> **Task objective**: Each line must appear in the answer exactly as it does in the data.

(Stored items from a collection)
________________

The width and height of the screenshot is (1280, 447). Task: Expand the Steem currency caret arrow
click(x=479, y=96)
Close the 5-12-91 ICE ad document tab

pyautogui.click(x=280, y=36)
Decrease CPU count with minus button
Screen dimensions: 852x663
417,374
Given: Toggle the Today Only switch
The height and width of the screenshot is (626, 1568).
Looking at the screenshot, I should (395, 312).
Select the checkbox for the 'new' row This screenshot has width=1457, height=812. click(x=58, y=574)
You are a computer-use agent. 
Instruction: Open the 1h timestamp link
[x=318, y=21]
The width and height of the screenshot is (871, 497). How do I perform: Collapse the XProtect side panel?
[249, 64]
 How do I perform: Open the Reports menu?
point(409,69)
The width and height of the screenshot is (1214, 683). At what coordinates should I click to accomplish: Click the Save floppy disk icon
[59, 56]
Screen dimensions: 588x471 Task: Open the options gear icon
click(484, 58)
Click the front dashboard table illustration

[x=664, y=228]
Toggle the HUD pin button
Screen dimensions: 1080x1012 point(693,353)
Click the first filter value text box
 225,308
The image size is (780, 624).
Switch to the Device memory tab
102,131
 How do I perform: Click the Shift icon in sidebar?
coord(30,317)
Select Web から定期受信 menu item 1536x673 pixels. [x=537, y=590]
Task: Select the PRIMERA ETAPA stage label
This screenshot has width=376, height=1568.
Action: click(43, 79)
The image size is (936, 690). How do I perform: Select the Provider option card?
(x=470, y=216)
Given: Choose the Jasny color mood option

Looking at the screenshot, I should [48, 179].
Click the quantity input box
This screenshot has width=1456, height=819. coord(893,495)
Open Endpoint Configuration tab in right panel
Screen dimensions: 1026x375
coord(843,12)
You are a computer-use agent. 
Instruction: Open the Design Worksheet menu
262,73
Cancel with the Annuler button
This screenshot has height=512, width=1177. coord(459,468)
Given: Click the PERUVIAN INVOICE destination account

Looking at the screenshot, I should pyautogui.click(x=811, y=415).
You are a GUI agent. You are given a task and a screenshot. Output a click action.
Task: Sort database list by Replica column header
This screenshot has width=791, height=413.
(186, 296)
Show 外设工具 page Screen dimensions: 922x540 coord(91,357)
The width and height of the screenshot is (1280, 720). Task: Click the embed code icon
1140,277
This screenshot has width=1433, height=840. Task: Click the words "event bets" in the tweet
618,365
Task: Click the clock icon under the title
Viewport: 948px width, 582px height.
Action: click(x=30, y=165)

________________

> **Written response**:
The width and height of the screenshot is (1280, 447). Task: Expand the Steem currency caret arrow
click(x=479, y=96)
Close the 5-12-91 ICE ad document tab

pyautogui.click(x=280, y=36)
Decrease CPU count with minus button
Screen dimensions: 852x663
417,374
Given: Toggle the Today Only switch
The height and width of the screenshot is (626, 1568).
Looking at the screenshot, I should (395, 312).
Select the checkbox for the 'new' row This screenshot has width=1457, height=812. click(x=58, y=574)
You are a computer-use agent. 
Instruction: Open the 1h timestamp link
[x=318, y=21]
The width and height of the screenshot is (871, 497). How do I perform: Collapse the XProtect side panel?
[249, 64]
 How do I perform: Open the Reports menu?
point(409,69)
The width and height of the screenshot is (1214, 683). At what coordinates should I click to accomplish: Click the Save floppy disk icon
[59, 56]
Screen dimensions: 588x471 Task: Open the options gear icon
click(484, 58)
Click the front dashboard table illustration

[x=664, y=228]
Toggle the HUD pin button
Screen dimensions: 1080x1012 point(693,353)
Click the first filter value text box
 225,308
The image size is (780, 624).
Switch to the Device memory tab
102,131
 How do I perform: Click the Shift icon in sidebar?
coord(30,317)
Select Web から定期受信 menu item 1536x673 pixels. [x=537, y=590]
Task: Select the PRIMERA ETAPA stage label
This screenshot has width=376, height=1568.
Action: click(43, 79)
The image size is (936, 690). How do I perform: Select the Provider option card?
(x=470, y=216)
Given: Choose the Jasny color mood option

Looking at the screenshot, I should [48, 179].
Click the quantity input box
This screenshot has width=1456, height=819. coord(893,495)
Open Endpoint Configuration tab in right panel
Screen dimensions: 1026x375
coord(843,12)
You are a computer-use agent. 
Instruction: Open the Design Worksheet menu
262,73
Cancel with the Annuler button
This screenshot has height=512, width=1177. coord(459,468)
Given: Click the PERUVIAN INVOICE destination account

Looking at the screenshot, I should pyautogui.click(x=811, y=415).
You are a GUI agent. You are given a task and a screenshot. Output a click action.
Task: Sort database list by Replica column header
This screenshot has width=791, height=413.
(186, 296)
Show 外设工具 page Screen dimensions: 922x540 coord(91,357)
The width and height of the screenshot is (1280, 720). Task: Click the embed code icon
1140,277
This screenshot has width=1433, height=840. Task: Click the words "event bets" in the tweet
618,365
Task: Click the clock icon under the title
Viewport: 948px width, 582px height.
Action: click(x=30, y=165)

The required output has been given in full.